I am using DataParallel to allow the program run on several GPUs, and use register_buffer to define some variable for my modules, like this:
class A(nn.Module):
def __init__(self):
...
self.register_buffer('foo', torch.empty_like(self.weight, dtype=torch.long))
def forward(self):
...
print(self.foo)
self.foo = torch.tensor(2018)
print(self.foo)
For the parallel, I use
device = torch.device('cuda:0')
model = ...
model = nn.DataParallel(model, device_ids=[0, 1, 2, 3])
model = model.to(device)
I will get the following output and clearly the user-defined buffer “foo” is not assigned correctly:
a: tensor([140174715505560], device=‘cuda:3’)
b: tensor(2018)
a: tensor([140174715505560], device=‘cuda:2’)
b: tensor(2018)
tensor([140174715505560], device=‘cuda:0’)
b: tensor(2018)
a: a: tensor([140174715505560], device=‘cuda:1’)
b: tensor(2018)
a: tensor([140174715505528], device=‘cuda:3’)
b: tensor(2018)
tensor([140174715505528], device=‘cuda:2’)
b: tensor(2018)
tensor([140174715505528], device=‘cuda:0’)
b: tensor(2018)
I am using nvidia 2080 and cuda 9.2. There is some other bugs reported, but does not influence the program running.
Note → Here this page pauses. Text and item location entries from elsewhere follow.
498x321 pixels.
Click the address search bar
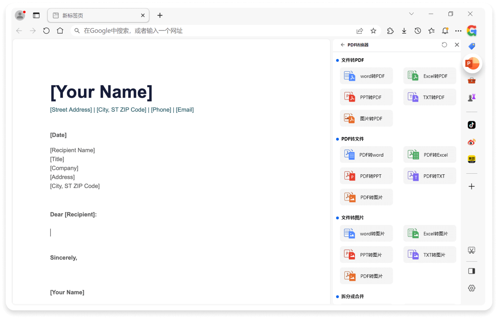point(213,31)
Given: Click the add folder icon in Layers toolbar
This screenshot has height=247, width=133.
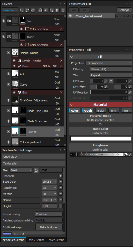Looking at the screenshot, I should coord(57,10).
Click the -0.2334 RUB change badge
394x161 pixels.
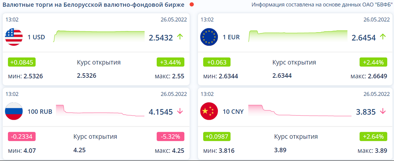click(x=22, y=136)
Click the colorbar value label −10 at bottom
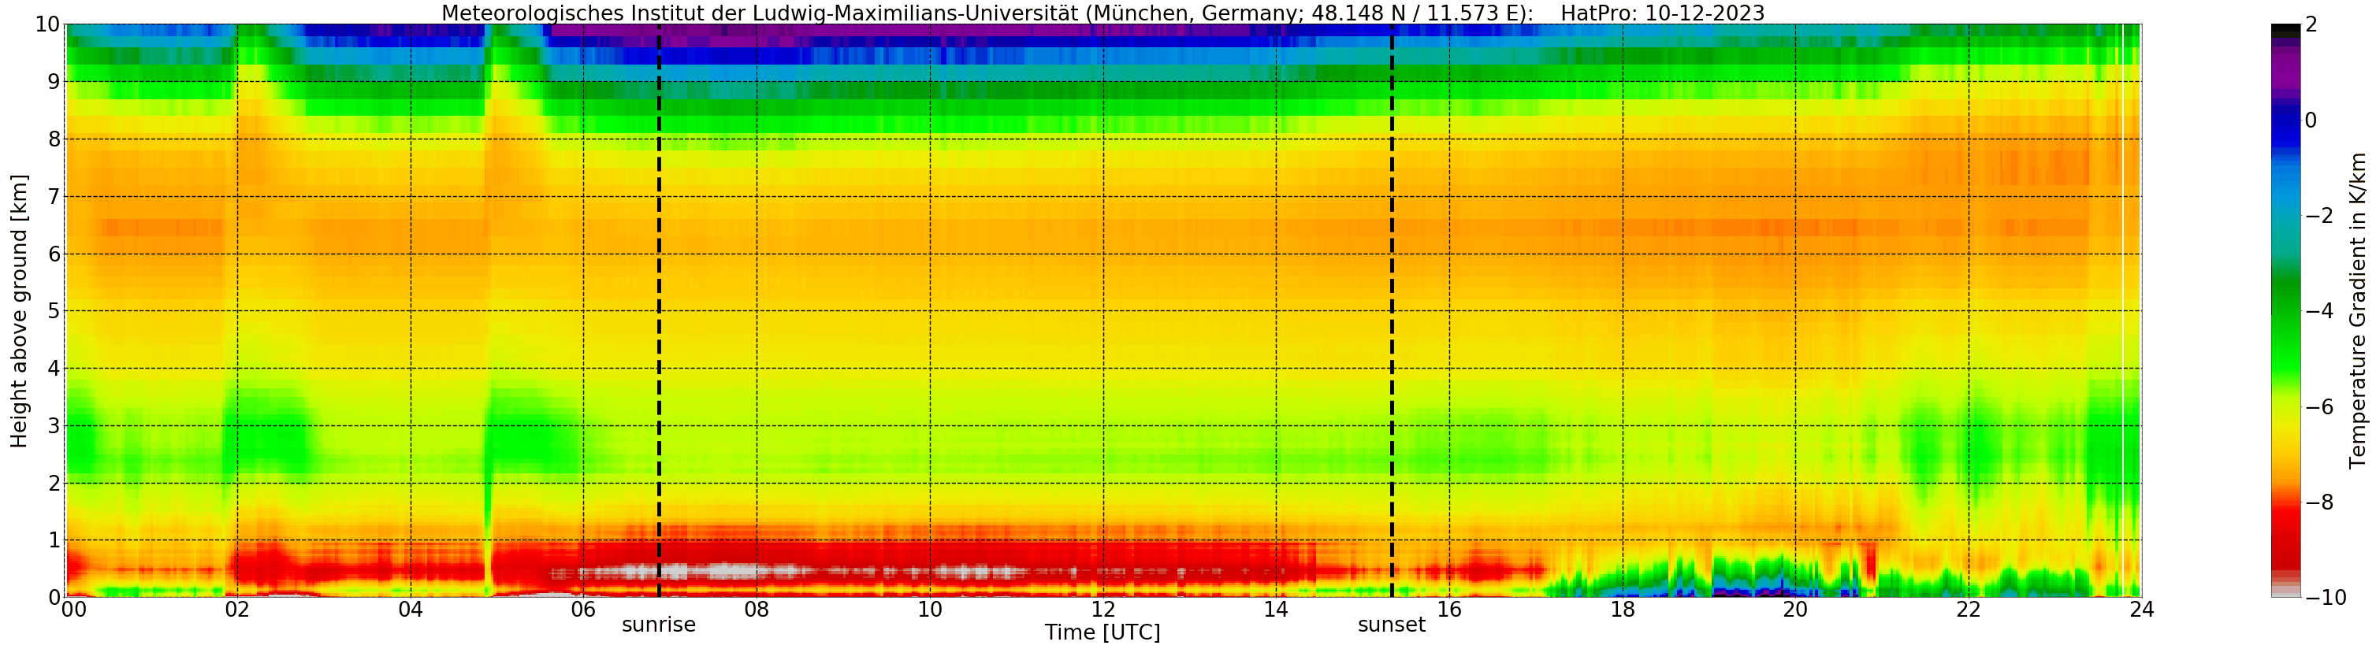The height and width of the screenshot is (649, 2376). (2325, 597)
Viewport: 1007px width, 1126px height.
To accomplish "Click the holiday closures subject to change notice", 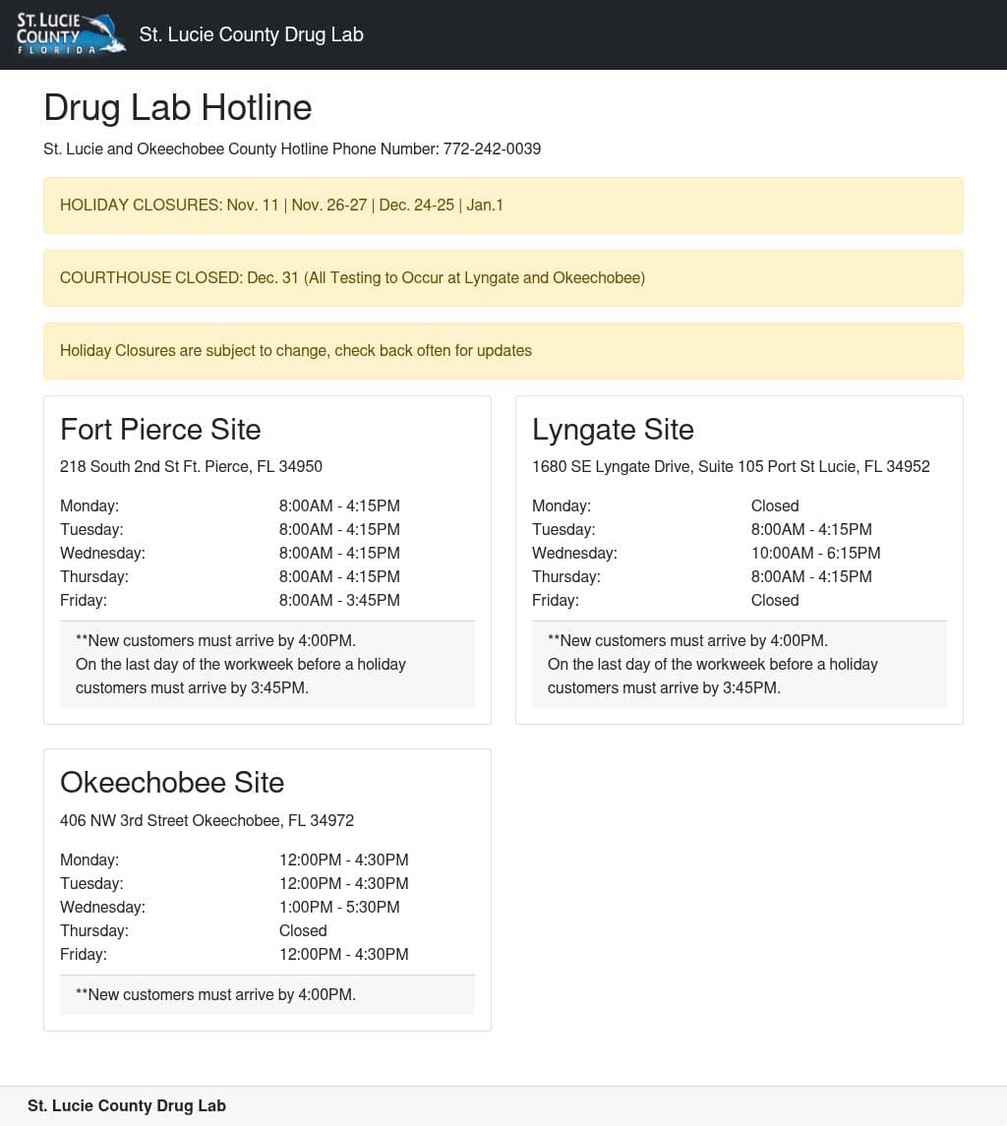I will click(503, 351).
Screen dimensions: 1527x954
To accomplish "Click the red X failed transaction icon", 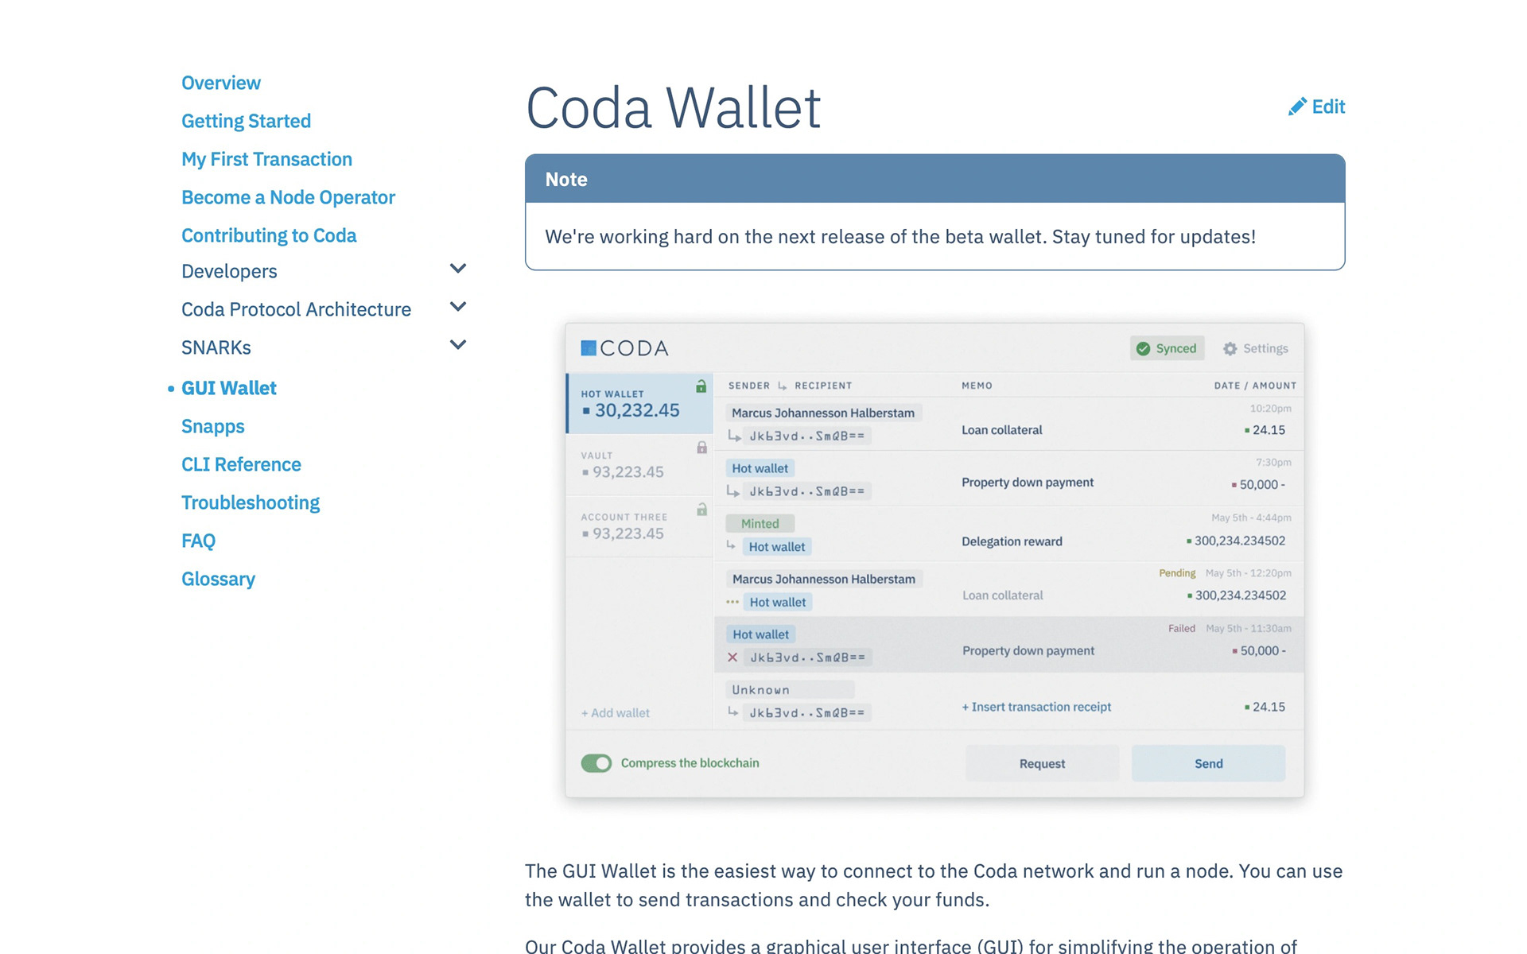I will tap(732, 657).
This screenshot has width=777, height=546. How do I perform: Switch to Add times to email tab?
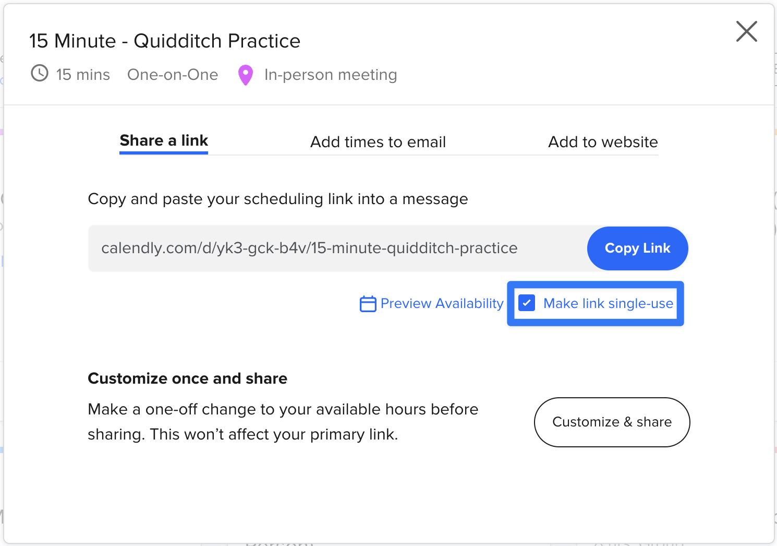[378, 142]
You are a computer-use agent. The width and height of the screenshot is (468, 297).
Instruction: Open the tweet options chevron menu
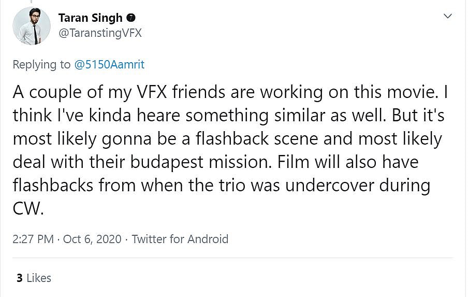click(x=448, y=17)

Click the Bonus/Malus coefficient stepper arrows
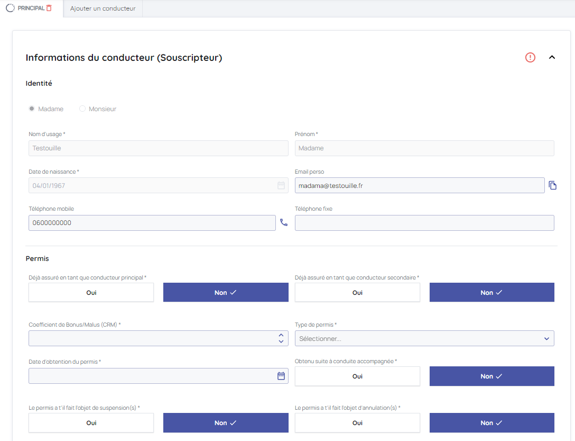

The bugs are like this:
THCudaCheck FAIL file=/opt/conda/conda-bld/pytorch_1535493744281/work/aten/src/THC/THCGeneral.cpp line=663 error=11 : invalid argument
THCudaCheck FAIL file=/opt/conda/conda-bld/pytorch_1535493744281/work/aten/src/THC/THCGeneral.cpp line=663 error=11 : invalid argument
THCudaCheck FAIL file=/opt/conda/conda-bld/pytorch_1535493744281/work/aten/src/THC/THCGeneral.cpp line=663 error=11 : invalid argument
Also, I did not use the following part (by comment these two lines)
import torch.backends.cudnn
cudnn.benchmark = True
because otherwise there will be some other bugs and the program cannot run.